Return every line of the entries below that contains the word "info".
start
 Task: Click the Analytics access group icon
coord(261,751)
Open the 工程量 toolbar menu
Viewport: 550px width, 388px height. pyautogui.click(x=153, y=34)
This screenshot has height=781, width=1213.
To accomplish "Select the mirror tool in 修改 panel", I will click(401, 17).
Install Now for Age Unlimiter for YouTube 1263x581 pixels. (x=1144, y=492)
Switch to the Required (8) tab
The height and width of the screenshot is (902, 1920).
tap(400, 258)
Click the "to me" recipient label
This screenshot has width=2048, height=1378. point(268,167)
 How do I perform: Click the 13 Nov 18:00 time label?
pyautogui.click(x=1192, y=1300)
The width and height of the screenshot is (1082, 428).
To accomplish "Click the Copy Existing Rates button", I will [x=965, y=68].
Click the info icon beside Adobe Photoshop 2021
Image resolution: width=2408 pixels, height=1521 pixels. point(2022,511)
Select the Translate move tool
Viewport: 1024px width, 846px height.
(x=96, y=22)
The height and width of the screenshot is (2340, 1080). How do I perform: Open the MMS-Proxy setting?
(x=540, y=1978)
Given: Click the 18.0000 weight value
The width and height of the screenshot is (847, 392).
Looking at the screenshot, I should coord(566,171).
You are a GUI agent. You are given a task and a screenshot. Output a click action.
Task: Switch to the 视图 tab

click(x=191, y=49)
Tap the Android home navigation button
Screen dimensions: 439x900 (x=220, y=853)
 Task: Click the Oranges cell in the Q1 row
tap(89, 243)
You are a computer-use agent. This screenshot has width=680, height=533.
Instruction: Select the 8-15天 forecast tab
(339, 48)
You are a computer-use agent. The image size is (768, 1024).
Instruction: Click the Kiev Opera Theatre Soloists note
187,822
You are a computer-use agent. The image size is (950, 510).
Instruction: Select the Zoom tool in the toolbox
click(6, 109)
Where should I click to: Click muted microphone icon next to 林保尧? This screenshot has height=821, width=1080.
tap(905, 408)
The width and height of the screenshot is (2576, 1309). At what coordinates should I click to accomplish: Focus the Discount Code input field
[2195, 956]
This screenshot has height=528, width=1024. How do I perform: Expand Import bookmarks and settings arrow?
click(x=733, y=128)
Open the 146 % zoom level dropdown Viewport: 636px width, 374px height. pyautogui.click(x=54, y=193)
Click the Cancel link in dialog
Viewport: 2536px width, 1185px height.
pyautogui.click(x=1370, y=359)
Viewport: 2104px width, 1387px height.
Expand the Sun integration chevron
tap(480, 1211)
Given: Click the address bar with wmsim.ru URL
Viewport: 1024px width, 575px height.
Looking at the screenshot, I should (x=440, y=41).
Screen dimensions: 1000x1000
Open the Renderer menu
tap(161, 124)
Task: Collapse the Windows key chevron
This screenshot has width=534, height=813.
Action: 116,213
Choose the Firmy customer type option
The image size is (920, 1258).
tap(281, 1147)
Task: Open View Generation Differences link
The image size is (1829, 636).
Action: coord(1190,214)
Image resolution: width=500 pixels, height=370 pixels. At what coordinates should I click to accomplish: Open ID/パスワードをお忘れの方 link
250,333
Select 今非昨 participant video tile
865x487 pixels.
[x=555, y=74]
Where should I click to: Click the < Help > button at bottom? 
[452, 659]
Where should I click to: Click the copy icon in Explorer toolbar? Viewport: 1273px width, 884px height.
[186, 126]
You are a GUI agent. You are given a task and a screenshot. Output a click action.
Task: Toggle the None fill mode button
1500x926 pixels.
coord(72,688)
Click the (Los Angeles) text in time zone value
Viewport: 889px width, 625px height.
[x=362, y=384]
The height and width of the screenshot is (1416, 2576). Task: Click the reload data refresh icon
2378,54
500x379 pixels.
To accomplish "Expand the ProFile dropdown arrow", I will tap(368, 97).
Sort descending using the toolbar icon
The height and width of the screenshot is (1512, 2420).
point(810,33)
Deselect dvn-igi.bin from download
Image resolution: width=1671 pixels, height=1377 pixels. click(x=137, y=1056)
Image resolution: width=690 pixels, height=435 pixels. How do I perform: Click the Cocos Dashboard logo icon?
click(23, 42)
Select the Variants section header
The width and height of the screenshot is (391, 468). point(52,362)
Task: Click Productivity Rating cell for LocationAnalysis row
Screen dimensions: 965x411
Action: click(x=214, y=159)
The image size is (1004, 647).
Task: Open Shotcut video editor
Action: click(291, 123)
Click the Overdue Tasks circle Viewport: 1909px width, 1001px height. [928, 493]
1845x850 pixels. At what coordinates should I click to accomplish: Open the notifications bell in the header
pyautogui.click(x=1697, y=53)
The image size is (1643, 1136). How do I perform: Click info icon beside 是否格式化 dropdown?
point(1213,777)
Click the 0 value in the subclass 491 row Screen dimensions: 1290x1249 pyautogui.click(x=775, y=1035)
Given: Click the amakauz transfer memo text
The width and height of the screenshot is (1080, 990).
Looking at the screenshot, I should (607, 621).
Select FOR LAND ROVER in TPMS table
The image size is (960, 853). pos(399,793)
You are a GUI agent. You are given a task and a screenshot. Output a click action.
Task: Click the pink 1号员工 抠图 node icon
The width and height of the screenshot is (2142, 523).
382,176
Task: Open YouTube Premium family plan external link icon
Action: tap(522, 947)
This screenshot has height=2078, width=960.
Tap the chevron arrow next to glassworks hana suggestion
end
#### Task result
Click the info icon beside Adobe Photoshop 2021
The image size is (1643, 1136). How do I perform: Click info icon beside 是否格式化 dropdown?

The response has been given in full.